During One Pack Week we have celebrated the vital work Wolves as a club have done to promote equality, diversity and inclusion over the past 12 months, and we bring the week to a close today.
The final part takes a look back at two important initiatives which celebrate the cultural achievements of black people and women of an old gold persuasion, featuring some of the pioneer black players who have represented Wolves during the club’s esteem history as well as delving into the personal stories and journeys of some of the current inspirational female staff.
#Case study 9 | International Women’s Day
Throughout March, Wolves joined the world in celebrating the achievements of women with a host of activities taking place across the month. A light was shined on the ways Wolves have created a culture that is diverse, equitable and inclusive, and an environment where difference is valued and celebrated, with the flagship feature of profiling of some of the incredible female staff at Wolves who work in historically ‘male-dominated’ roles, as we explore their inspirational stories and the challenges they have faced in their career journeys. The three staff who shared their tales were performance head chef Melissa Forde, first-team doctor Kai Win and Academy sport scientist Jess Fay.

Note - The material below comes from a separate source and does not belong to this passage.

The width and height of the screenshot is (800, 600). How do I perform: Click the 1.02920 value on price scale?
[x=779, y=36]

Having joined the club in July 2021, Melissa spoke about how she provides first-team players with the highest level of nutrition possible to perform at their best on the pitch, while Kai talked about how she faces up to stereotypes by not worrying about what other people think, and Jess ended the month by explaining how she has not allowed her gender to being a barrier to reaching the stage she is in her career.

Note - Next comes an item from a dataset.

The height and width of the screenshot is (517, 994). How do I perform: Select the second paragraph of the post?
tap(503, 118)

“I didn’t think that I wouldn’t be made to feel welcome, but I was surprised at just how warm everybody was, because sport is quite a high-pressure environment and sometimes that is reflected in stress. But there’s a really positive culture at the club here and the fact that everybody has the same ideology that if the team does well, we all do well, and we’re all here for each other and we all support each other. I’ve seen how the team gels as football players, and you see how the sports science and medical teams all work together and all gel to get the best out of the players. Even with us as chefs, everybody comes up and has a chat and they’re fans of us as much as we are fans of them. It’s a really inviting, really happy and really warm place to work.”
Melissa Forde, performance head chef
Our first-team doctor, Kai Win, is the next inspirational woman we're shining a spotlight on as part of our month of #InternationalWomensDay celebrations.— Wolves (@Wolves) March 17, 2022
For an International Women's Day special, @GemFrith is reporting on @WolvesWomen's rise and meets our club nurse Michelle, to discuss her role and our 'Pause to Chat' menopause policy.— Wolves (@Wolves) March 11, 2022
#Case study 10 | Black History Month
Black History Month is celebrated throughout October, and this year, the initiative looked at putting the spotlight on some of the key figures from a black and minority ethnic background whose legacy has gone unnoticed. There is not many other people who fit that description better than Don Gardner – the first black player to put on a gold and black shirt for Wolves in a competitive fixture. Most supporters may never have even heard Gardner’s name before this year, as the Jamaican midfielder played just three matches in a short Wolves career which saw the apprentice given his chance on 31st March 1975 as he came off the bench in a 5-2 win over Luton Town at Molineux. Having taken his first steps in the top-flight, Gardner was then handed his first ever start just five days later, as Wolves travelled to Queens Park Rangers. Despite his short-lived career in England, Don Gardner will go down in the club’s history books as the first in a great line of black players to have represented Wolves, leaving a legacy for all future generations to follow.
“Being the first black player to represent Wolves really didn’t mean much. Yes, there was some abuse and we were made aware that we were viewed very differently. I became friendly with Laurie Cunningham even before he joined Albion and later got to know Cyrille Regis and we were used to bananas being thrown on the pitch. But I just saw myself as another footballer who was trying to get into the first team and stay there. That was enough of a challenge and the other things didn’t affect me. I was so determined to progress. Besides, the way to beat any resistance that there was because of my colour was just to play better.”